Exercise | Copy the part of the records that opens with the line containing "1568x534 pixels. How" and closes with the line containing "Looking at the screenshot, I should (x=422, y=240).", both lines included.
BEGIN Dataset records
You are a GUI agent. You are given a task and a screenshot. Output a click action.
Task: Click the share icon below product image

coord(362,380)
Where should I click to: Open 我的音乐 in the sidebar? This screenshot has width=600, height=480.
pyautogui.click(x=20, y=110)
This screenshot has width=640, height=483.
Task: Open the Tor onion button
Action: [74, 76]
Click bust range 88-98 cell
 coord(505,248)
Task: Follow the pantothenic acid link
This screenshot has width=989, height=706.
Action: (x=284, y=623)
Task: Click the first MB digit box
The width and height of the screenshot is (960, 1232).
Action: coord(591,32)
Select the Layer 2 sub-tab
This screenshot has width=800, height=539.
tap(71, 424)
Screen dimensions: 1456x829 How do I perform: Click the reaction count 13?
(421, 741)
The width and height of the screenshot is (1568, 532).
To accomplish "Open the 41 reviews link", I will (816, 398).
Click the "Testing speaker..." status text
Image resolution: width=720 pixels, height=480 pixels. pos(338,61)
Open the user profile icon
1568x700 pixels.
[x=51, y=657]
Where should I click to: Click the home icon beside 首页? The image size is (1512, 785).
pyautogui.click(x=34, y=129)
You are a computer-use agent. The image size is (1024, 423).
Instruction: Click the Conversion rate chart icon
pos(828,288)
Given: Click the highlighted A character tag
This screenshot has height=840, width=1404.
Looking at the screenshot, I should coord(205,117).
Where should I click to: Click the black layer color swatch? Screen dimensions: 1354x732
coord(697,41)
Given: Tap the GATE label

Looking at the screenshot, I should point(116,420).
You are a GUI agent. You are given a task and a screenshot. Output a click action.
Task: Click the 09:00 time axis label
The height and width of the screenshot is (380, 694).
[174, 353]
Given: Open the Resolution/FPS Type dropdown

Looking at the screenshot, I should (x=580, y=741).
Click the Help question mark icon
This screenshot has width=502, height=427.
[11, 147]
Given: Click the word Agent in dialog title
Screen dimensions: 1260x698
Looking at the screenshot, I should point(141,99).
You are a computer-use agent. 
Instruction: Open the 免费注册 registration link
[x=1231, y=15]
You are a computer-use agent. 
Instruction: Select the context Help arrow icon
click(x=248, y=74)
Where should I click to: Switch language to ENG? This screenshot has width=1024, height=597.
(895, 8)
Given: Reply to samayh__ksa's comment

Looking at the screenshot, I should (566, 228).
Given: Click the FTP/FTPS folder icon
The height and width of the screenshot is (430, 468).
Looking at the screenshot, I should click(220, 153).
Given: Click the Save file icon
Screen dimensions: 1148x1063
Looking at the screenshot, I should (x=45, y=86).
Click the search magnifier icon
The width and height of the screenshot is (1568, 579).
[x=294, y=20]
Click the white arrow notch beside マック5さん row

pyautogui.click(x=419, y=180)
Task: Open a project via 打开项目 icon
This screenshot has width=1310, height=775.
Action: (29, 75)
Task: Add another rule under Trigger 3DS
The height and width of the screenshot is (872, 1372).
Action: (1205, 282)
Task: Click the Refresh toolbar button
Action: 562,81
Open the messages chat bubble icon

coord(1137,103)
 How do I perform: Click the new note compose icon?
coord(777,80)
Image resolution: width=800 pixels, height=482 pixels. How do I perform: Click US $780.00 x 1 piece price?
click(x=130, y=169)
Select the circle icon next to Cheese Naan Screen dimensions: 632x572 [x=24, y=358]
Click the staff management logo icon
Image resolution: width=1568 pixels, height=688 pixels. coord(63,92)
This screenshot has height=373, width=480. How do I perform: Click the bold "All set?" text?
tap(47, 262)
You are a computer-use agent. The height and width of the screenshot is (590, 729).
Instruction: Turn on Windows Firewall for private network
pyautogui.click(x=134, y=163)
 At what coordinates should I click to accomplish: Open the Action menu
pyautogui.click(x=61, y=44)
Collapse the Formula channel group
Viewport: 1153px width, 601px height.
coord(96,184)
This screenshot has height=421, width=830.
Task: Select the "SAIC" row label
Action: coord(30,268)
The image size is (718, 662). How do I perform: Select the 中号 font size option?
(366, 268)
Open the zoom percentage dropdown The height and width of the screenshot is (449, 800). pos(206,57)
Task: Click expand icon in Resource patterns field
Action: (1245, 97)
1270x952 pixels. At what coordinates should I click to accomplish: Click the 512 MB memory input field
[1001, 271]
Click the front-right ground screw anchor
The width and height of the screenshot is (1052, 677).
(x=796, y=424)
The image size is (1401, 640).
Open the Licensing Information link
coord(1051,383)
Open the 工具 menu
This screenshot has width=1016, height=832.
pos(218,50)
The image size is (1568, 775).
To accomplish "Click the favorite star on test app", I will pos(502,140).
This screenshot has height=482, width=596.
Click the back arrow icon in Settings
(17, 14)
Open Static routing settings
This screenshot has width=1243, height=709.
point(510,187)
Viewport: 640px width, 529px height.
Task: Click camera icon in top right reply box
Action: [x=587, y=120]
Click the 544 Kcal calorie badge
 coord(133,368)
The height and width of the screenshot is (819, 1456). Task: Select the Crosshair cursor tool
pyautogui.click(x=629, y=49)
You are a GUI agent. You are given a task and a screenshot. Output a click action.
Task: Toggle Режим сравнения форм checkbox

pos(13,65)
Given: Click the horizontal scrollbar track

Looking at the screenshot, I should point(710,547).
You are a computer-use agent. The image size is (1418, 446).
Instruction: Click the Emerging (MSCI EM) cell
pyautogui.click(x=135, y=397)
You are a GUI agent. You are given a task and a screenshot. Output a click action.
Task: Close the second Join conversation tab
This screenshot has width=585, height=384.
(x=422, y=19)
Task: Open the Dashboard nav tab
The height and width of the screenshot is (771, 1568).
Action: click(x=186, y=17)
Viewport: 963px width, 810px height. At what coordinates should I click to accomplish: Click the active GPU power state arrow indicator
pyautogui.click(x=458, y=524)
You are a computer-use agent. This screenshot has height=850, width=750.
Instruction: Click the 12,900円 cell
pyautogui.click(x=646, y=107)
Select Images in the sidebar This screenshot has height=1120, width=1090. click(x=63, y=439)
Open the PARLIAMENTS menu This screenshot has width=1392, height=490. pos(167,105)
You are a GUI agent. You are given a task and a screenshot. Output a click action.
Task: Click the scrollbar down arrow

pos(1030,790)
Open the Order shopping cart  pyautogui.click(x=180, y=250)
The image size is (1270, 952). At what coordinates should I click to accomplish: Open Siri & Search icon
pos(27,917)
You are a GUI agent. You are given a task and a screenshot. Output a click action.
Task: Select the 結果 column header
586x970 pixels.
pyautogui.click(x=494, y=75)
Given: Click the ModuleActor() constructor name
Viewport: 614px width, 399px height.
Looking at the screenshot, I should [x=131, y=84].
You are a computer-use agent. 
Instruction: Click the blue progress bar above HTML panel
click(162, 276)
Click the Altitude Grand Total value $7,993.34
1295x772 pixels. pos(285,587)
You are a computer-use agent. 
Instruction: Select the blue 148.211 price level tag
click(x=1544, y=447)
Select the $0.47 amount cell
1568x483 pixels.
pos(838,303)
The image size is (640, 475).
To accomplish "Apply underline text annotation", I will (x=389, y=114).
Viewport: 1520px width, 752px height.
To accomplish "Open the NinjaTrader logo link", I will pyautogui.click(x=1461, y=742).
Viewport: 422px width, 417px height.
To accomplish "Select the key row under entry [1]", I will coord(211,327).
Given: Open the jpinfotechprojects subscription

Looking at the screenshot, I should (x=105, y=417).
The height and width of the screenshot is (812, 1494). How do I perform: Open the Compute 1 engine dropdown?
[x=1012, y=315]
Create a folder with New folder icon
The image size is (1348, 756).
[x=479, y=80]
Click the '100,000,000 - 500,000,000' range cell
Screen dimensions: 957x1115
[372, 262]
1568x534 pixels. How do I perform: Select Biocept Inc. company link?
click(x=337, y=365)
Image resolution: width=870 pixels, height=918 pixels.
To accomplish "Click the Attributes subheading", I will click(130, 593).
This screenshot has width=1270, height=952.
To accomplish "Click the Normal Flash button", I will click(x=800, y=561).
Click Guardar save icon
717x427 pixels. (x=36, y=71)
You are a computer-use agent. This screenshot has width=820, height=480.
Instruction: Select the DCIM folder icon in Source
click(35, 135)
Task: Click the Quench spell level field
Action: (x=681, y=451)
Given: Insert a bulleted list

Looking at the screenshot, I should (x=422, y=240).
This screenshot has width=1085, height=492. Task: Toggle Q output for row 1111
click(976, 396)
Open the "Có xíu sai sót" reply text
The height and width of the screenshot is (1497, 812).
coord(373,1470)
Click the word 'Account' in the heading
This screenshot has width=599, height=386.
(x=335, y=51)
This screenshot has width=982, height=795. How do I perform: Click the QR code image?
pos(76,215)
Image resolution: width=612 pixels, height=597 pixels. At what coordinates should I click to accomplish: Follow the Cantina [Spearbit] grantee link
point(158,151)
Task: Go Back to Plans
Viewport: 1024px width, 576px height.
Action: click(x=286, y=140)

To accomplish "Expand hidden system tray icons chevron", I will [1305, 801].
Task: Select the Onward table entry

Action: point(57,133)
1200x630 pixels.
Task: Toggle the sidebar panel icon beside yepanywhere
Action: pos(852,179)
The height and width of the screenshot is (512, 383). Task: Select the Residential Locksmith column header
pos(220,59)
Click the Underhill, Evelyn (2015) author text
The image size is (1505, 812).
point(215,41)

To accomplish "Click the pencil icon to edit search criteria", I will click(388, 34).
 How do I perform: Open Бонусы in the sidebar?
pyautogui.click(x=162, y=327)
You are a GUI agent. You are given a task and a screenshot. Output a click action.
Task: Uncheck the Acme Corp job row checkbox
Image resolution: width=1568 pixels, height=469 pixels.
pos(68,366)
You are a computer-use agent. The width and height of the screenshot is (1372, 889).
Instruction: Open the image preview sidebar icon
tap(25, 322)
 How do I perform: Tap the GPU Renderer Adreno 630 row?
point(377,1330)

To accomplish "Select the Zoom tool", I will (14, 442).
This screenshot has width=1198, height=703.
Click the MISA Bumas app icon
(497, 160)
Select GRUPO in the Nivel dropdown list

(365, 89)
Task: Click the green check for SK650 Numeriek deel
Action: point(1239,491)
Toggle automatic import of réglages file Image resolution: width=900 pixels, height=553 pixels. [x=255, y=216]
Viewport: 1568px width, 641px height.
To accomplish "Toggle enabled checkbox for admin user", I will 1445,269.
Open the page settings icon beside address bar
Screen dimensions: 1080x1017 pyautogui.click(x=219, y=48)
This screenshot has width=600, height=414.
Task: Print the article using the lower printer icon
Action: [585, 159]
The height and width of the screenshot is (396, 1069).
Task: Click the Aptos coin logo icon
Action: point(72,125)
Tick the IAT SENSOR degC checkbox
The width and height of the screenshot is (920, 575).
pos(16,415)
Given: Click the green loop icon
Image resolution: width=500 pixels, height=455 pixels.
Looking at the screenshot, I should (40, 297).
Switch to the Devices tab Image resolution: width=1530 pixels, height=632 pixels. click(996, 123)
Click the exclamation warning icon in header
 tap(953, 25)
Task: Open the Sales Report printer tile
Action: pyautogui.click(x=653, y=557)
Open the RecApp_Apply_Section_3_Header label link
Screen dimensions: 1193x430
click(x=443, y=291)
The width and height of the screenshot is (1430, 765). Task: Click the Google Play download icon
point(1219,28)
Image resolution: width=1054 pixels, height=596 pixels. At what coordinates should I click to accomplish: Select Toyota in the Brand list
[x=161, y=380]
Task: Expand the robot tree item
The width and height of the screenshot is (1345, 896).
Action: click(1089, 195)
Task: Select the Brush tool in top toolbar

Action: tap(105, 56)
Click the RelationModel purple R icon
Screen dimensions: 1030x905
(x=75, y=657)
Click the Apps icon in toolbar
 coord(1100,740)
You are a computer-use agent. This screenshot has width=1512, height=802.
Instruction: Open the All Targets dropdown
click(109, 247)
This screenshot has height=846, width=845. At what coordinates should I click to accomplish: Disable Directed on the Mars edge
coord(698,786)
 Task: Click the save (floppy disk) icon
END Dataset records
Answer for this exercise |
1568x534 pixels. How do I perform: Select Biocept Inc. company link?
click(x=337, y=365)
Image resolution: width=870 pixels, height=918 pixels.
To accomplish "Click the Attributes subheading", I will click(130, 593).
This screenshot has width=1270, height=952.
To accomplish "Click the Normal Flash button", I will click(x=800, y=561).
Click Guardar save icon
717x427 pixels. (x=36, y=71)
You are a computer-use agent. This screenshot has width=820, height=480.
Instruction: Select the DCIM folder icon in Source
click(35, 135)
Task: Click the Quench spell level field
Action: (x=681, y=451)
Given: Insert a bulleted list

Looking at the screenshot, I should (x=422, y=240).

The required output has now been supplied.